One of the United States’ most important cities in its early history was Philadelphia, Pennsylvania, located in the northeast part of the US. Philadelphia was the site (location) of the first meetings of the Revolutionary War leaders in the late 1700s. It was where the Declaration of Independence was signed in 1776, announcing our independence from Great Britain. It was where our Constitutional Convention took place, and was our nation’s first capital. There’s a great deal (a lot) of history in Philadelphia, and today it continues to be a popular place for tourists visiting the United States.

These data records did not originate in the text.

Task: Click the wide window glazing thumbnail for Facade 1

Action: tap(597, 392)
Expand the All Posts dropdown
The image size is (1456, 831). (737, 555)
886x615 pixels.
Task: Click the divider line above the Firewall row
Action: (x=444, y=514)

Like many popular tourist locations, Philadelphia also has many private tour companies that will take you around to all of the important areas and explain the history behind the city and its historic buildings. And like all tour companies with talkative (talking a lot) tour guides (people who lead or are in charge of the tours), sometimes not everything they say is 100% accurate. In fact, sometimes they make things up (invent things, say things that are not true), which can be very confusing for a tourist who does not know the real story.
The Wall Street Journal recently reported that some of the tour guides in Philadelphia were telling tourists that one of the early, popular leaders of our country, Benjamin Franklin, had fathered more than 80 illegitimate children! (An illegitimate child is one who is born to a woman not married, although this term is not used very much today, especially since there is such a high percentage of American children born to unmarried mothers.) Ben Franklin had the reputation for being, well, a “lady’s man” (a man who is popular with women and tries to have many romantic relationships with them), but there is no evidence he had 80 children. Another guide said that George Washington, our first president, once had lunch in Philadelphia with Abraham Lincoln, our 16th president, which would have been rather (very) difficult, since Washington died 10 years before Lincoln was born.
Because of these distortions (half-truths, false ideas) by some tour guides, the city of Philadelphia decided to institute (begin, start) a mandatory (required, obligatory) history test that all the registered guides had to take and pass to get permission to be a tour guide. This seems at first like a reasonable idea, but the tour guides disagreed. They didn’t want to be forced to take an exam, and instead sued (took legal action against) the city to stop the test. Their reason? One of the freedoms that Americans are supposed to have is freedom of speech, the freedom to say what you want, whenever you want (with some restrictions, however). Having to take an exam limited the freedom of speech of the tour guides, they said. The city of Philadelphia responded by saying that no, they were not required to actually tell people the facts included on the test; they only had to pass the test. After that, they could say whatever they wanted!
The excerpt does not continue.